Calvin bit down and swallowed hard as one of the men behind the prisoner jabbed him hard in the kidney with the barrel of his assault rifle, drew a sharp hiss of pain, interrupting the wasted prayers. The man stumbled, landing hard on his knees, unable to find the strength in his legs or the courage in his heart to raise himself.
Calvin knew better than to lend a helping hand.
Because here was the mad dog Salvatore himself, bringing up the rear.
And a man needs both hands to frame the perfect shot.
He pushed his camera behind his back with his elbow, held it there, head dipped lest he attract unnecessary attention.
Even though he was only an onlooker, his presence tolerated and nothing more, he felt dirty for being a part of it, more so in the knowledge that the worst was yet to come, a celebration of another man’s undignified death.
Kurt was waiting for him at the edge of the clearing.
‘Stay here.’
Like he was a disobedient dog. Indignation flared, an objection on his lips. Then the weight of Kurt’s hand on his shoulder, the intensity of his gaze silencing him.
‘You don’t want to watch. Not this. And you know what’ll happen if Salvatore catches you trying to photograph it.’
He nodded, the Asshole’s words in his mind.
If he sticks his stupid camera in my face again, I’m gonna put a bullet in his head.
And Salvatore was twice as bad and half as sane.
‘Okay.’
The grip on his shoulder tightened.
‘I mean it, Calvin.’
‘I said okay.’
Kurt shook his head, a touch of weary despair in the gesture, went to join the unholy gathering in the middle of the clearing, the bound man’s prayers carrying easily in the stillness of the afternoon.
Calvin glared at his feet, hot tears of anger and frustration pricking the backs of his eyes, cursing the stupid boots that had made him slip and lose the telephoto lens. Because if he still had it, he’d hide himself behind a tree and snap away with impunity, and to hell with their threats.
He was young. And the young believe in their own immortality above all else.
Nor did the inscription on the small brass plate on the back of the camera help his mood of dangerous insubordination.

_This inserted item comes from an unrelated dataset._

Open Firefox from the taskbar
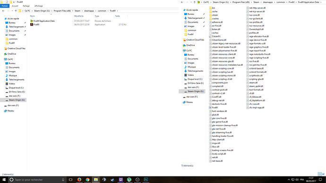Screen dimensions: 326x183 [79, 180]
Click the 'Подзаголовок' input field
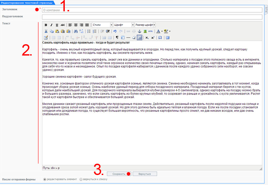Screen dimensions: 268x185 click(152, 17)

He read it now, even though he knew the words by heart.
When I have a camera in my hand, I know no fear.
A bitter laugh squeezed through his teeth. Thinking to himself, you should have chosen something different, something with pussy in it, if all you wanted me to do was take pictures of pretty flowers and old people with their grandchildren.

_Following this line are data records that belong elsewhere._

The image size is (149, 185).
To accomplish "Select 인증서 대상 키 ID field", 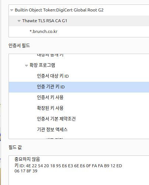I will coord(79,76).
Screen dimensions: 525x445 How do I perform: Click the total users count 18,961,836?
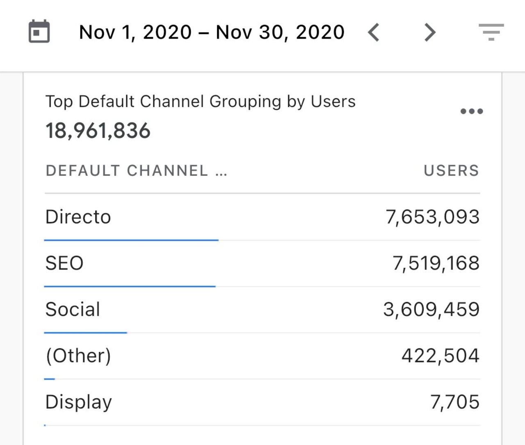click(98, 131)
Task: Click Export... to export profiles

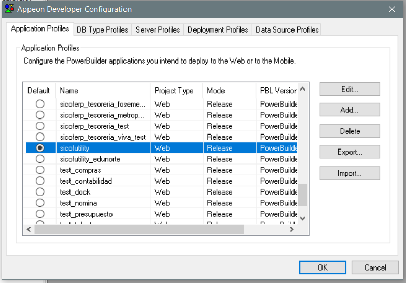Action: (x=349, y=152)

As always, the inscription inspired him. Made him feel the blood pulsing in his veins, heart thumping with pride as he conquered the world with his camera. Gone was the fear. In its place, a reckless stupidity fueled by a seething resentment at the Asshole’s dismissive attitude towards him. As if he were nothing more than another irritation that had to be endured in this godforsaken place along with the mosquitos and the rain and the stifling heat.
He looked at the scene unfolding in the clearing and felt a deep sense of shame come over him.
And he wanted to photograph stuff like this?
In that moment everything changed for him. He experienced a small epiphany, even if his new-found maturity would not be long-lived.
He would take his photographs. But not so that he might bask in the praise of his peers, the thunderous applause that had filled his head as he imagined himself modestly accepting the Pulitzer prize now dying its childish and vain death.
He would take them so that men like the Asshole would be exposed for what they truly were. Monsters who belonged in a cage.
He framed a shot in the viewfinder from where he stood, immediately dismissed it. The distance was too great, the evil that lurked behind the Asshole’s eyes not sufficiently blatant.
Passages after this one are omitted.